AUFGABE: Schreib aus dem Textauszug unten den Abschnitt von "Eine Kollegin fragt" bis "Kolleginnen im Bilde." noch einmal ab und tausche dabei "Narben" gegen "Spuren" aus.

AUSGEWÄHLTER AUSZUG:
____
Eine Kollegin fragt mich: "Hast Du die nicht auch"?
Ich antworte: "Ja, die hatte ich auch, aber die sind verbrannt."
Kollegin schweigt und blickt kurz zu Boden.
Bisher hat mich noch keine Kollegin, noch kein Kollege auf die Narben angesprochen, die unter den T-Shirtärmeln hervorschauen. Anscheinend aber sind manche Kolleginnen im Bilde.
Selbst nach so vielen Jahren ohne neue Schnitte bzw. Verbrennungen spüre ich den oft nur schwer zu beherrschenden Drang, mich zu verletzen. Es hat ja nicht wirklich ein Ende gefunden. Es hat nur die Form gewechselt. Ich reiße Bart- und Nasenhaare aus, Ich zupfe an meinen Wimpern und Augenbrauen herum. Ich isoliere mich sozial, ich habe Zwänge, bin manchmal depressiv, esse Süßkram, obwohl und weil ich weiß, daß ich mich hinterher drüber ärgere, es kostet mich Mühe, keine Klimmzüge, keine Liegestütze zu machen, obwohl meine Ellbögen zu Tennis- und Golferarmen werden, obwohl die Schulter schmerzt, und mir so eindeutig sagen, daß es zuviel ist. Ich vernachlässige das Reinigen meiner Wohnung, obwohl der Staub mir auf den Sack geht und das Bad manchmal wirklich übel riecht. Ich bin zwanghaft und es bereitet mir bösartige Freude, mich damit zu quälen. Und ich habe mein "Besteck" noch immer griffbereit.
____
DIE DATEN:
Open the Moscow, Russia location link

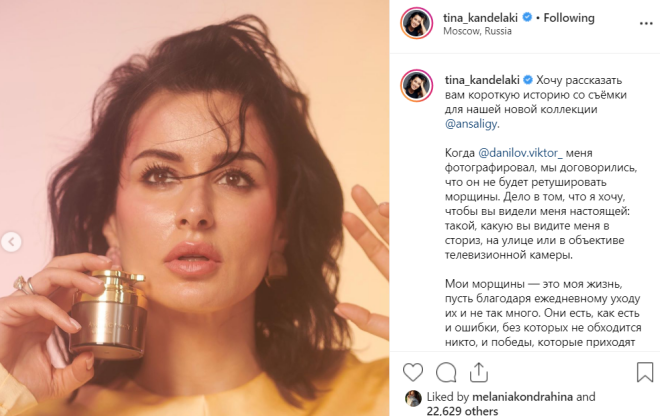(477, 31)
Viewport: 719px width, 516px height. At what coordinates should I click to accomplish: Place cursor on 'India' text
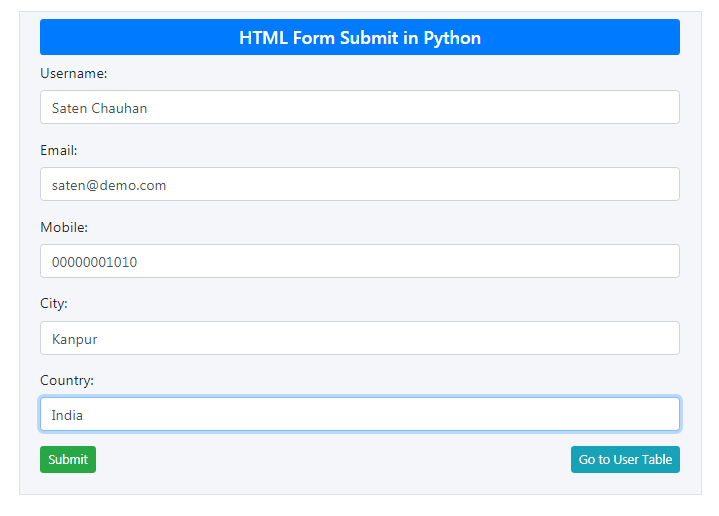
____
LÖSUNG:
Eine Kollegin fragt mich: "Hast Du die nicht auch"?
Ich antworte: "Ja, die hatte ich auch, aber die sind verbrannt."
Kollegin schweigt und blickt kurz zu Boden.
Bisher hat mich noch keine Kollegin, noch kein Kollege auf die Spuren angesprochen, die unter den T-Shirtärmeln hervorschauen. Anscheinend aber sind manche Kolleginnen im Bilde.